Palmeiras da espécie Talipot, plantadas na década de 1960 pelo renomado arquiteto paisagista Roberto Burle Marx, estão florescendo pela primeira e única vez no Parque do Flamengo e no Jardim Botânico do Rio de Janeiro. O fenômeno, que ocorre próximo ao fim do ciclo de vida da planta, atrai a atenção de turistas e moradores.
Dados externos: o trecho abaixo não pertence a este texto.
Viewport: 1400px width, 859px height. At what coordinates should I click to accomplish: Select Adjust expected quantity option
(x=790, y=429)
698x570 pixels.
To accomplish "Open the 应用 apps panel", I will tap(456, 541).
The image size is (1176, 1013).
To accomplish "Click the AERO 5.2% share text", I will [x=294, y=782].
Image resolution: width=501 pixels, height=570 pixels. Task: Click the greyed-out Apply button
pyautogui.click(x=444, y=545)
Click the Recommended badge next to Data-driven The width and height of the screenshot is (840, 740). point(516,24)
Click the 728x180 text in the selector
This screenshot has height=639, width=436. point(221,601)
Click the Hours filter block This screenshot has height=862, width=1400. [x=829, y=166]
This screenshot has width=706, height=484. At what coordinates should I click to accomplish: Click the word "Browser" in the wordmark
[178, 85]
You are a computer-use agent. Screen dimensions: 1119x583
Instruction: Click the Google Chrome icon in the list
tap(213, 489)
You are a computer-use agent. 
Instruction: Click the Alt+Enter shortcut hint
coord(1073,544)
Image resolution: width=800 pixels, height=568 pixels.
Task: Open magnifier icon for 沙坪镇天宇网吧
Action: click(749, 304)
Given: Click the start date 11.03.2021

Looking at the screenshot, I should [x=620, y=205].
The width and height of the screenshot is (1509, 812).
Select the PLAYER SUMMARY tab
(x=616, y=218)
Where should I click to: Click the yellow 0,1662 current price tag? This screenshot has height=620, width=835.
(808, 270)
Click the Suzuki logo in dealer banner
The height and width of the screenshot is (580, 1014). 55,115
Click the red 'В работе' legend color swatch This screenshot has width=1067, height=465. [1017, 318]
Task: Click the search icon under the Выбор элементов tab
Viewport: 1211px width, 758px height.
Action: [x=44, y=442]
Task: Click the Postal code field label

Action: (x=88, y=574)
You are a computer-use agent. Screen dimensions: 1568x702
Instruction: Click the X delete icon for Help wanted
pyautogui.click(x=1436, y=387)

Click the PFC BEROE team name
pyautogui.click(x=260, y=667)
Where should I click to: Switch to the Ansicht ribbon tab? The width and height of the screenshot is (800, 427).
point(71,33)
A espécie, de nome científico Corypha umbraculifera, é originária do sul da Índia e do Sri Lanka e tem uma expectativa de vida que varia entre 40 e 80 anos. Após décadas de crescimento, a planta produz uma inflorescência gigante com cerca de 25 milhões de pequenas flores brancas, em um evento único que precede sua morte.
Um legado para o futuro
O engenheiro civil Vinicius Vanni, de 42 anos, é o responsável por coletar mudas das palmeiras que estão florindo para garantir a continuidade da espécie nos jardins. "Provavelmente não as verei florescer, mas elas estarão lá para as gerações futuras", afirmou Vanni à reportagem.
As palmeiras foram trazidas juntas da Ásia e cultivadas sob condições idênticas no Brasil. Segundo a bióloga Aline Saavedra, da Universidade Estadual do Rio de Janeiro (UERJ), isso explica o florescimento simultâneo. "Essa espécie de palmeira nos leva a refletir sobre a temporalidade, pois tem aproximadamente a mesma expectativa de vida que um ser humano", disse Saavedra à AP News, acrescentando que Burle Marx buscava transmitir uma perspectiva poética com seu trabalho.
Espécie não é considerada invasora
Apesar de leis ambientais restringirem a introdução de espécies exóticas, o desenvolvimento lento da Talipot fez com que ela não fosse classificada como invasora no país. Após a floração, a palmeira produz frutos que levam cerca de um ano para amadurecer, e então a planta morre naturalmente.
A bióloga Aline Saavedra espera que o interesse despertado pelo raro evento floral incentive a população a proteger o meio ambiente. O espetáculo natural segue atraindo curiosos para registrar o momento único das palmeiras, que podem atingir até 30 metros de altura durante sua floração.